### TASK DIRECTIONS
Retype word for word the line containing "Task: Select the Simple radio button circle" and each line that follows it in the records below, through the last one, with no pictures.

** RECORDS FOR THE EXERCISE follows **

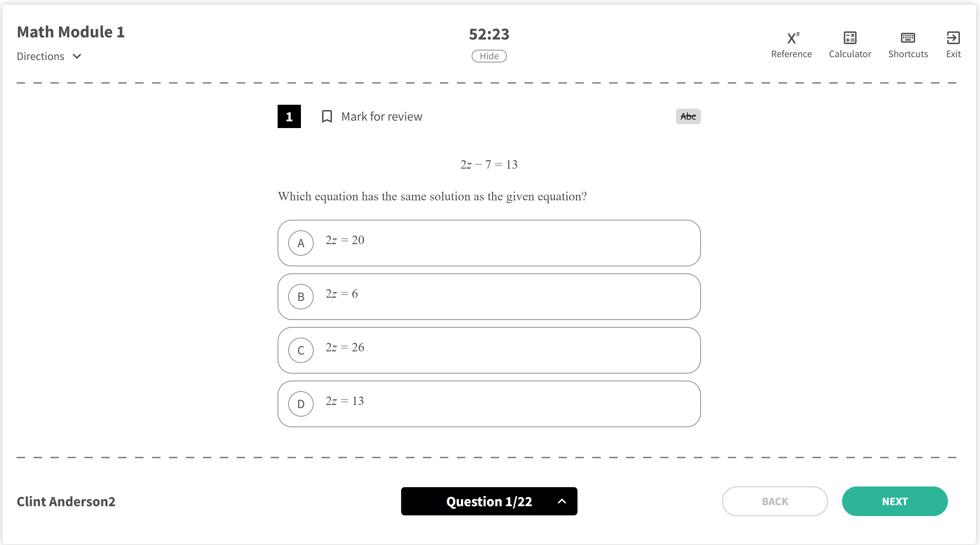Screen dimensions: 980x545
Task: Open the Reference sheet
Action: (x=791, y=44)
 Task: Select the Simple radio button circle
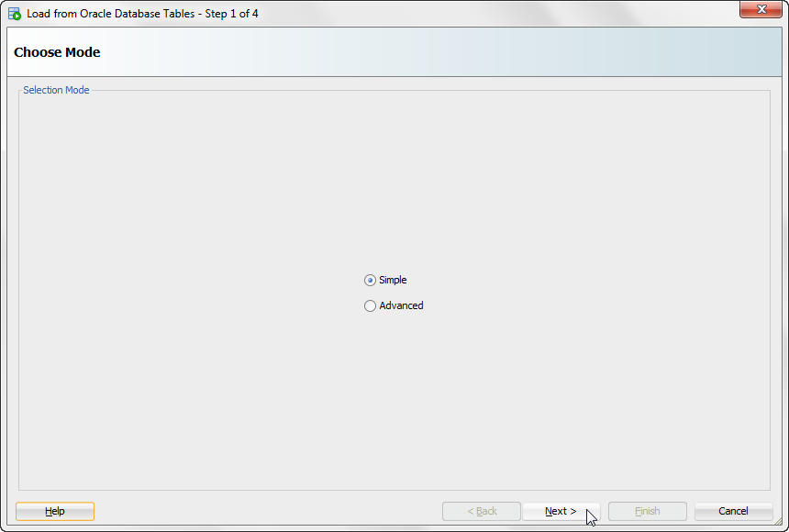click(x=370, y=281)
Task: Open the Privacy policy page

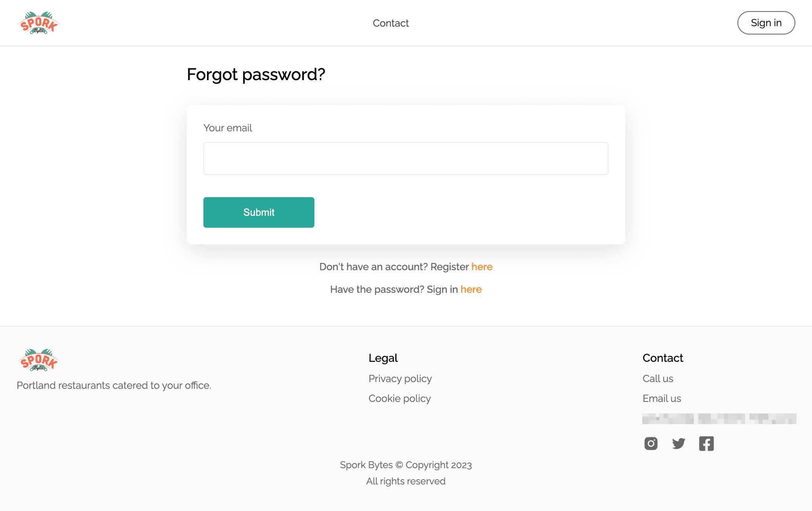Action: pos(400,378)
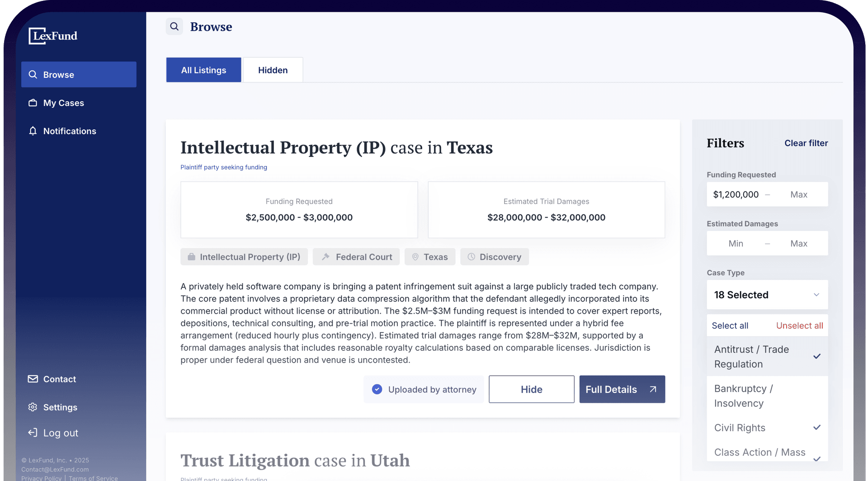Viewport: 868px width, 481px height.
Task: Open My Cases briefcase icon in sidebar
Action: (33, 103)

** End of RECORDS FOR THE EXERCISE **

### YOUR SOLUTION
 Task: Select the Simple radio button circle
click(x=370, y=281)
Task: Open the Privacy policy page

Action: pos(400,378)
Viewport: 868px width, 481px height.
Task: Open My Cases briefcase icon in sidebar
Action: (33, 103)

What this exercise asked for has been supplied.